# Camping on the 26th



## utahhunter678 (Nov 3, 2012)

Hey everyone

Want to explore some new areas this month on a camping trip over easter weekend. I have the cabelas alaknak tent with the wood burning stove so we can stay nice and toasty at night. 

I want to try somewhere that I can fish a river or a lake with my boys. Also if there is any vantage points that I could drive to and glass up some wildlife for fun that would be awesome. The wildlife is a plus not a necessity. 

I was considering scoefield area but I have never been. Or even fish lake. Does anyone have any pointers or campsites that match the description above? I am familiar with the strawberry and currant creek area very well and I wanted to try something different. 

Send a PM if you prefer. Thx in advance.


----------



## KineKilla (Jan 28, 2011)

I'd wager that anything above say the elevation of Heber City will still be quite snowpacked so access will be an issue. I drove past Strawberry last week and there was a lot of snow still.

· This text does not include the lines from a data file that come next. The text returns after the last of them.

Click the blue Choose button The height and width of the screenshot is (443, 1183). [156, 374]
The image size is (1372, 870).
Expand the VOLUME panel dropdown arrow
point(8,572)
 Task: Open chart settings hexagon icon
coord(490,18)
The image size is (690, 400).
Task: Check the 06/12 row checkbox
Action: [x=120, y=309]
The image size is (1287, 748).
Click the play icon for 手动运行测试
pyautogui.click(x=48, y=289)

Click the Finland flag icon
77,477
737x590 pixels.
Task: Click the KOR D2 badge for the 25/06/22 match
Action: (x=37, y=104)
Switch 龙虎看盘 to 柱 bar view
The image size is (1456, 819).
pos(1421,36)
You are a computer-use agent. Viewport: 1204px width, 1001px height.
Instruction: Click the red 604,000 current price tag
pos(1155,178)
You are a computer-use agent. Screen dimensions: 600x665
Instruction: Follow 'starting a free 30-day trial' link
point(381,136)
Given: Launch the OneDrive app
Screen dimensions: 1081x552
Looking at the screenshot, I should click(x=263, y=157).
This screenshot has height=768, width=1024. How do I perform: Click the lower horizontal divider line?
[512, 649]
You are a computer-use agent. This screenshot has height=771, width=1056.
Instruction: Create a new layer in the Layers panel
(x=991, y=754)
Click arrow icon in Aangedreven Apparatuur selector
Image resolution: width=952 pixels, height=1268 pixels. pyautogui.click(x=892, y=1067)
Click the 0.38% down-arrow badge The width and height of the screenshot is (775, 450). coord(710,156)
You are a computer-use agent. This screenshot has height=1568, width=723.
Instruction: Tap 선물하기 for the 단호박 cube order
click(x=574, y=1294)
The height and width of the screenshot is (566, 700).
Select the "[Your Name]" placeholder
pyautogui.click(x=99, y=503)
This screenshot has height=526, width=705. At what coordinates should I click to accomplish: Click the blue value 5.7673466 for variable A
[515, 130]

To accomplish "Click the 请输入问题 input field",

The week prior I traveled down to Montezuma Creek and it appeared that the area around Soldier Summit was also still in the snow. You might be able to find something just off a paved road or a well traveled dirt road. Better plan on bringing your own wood because if it isn't standing timber it will be under the snow as well


----------



## Dunkem (May 8, 2012)

Any thing on the Fish Lake Plateau will still be winter. There are numerous little lakes around there, but probobly not easy access.


----------



## Vanilla (Dec 11, 2009)

Unless you are talking about ice fishing and snow machines, you're options are much more limited.


----------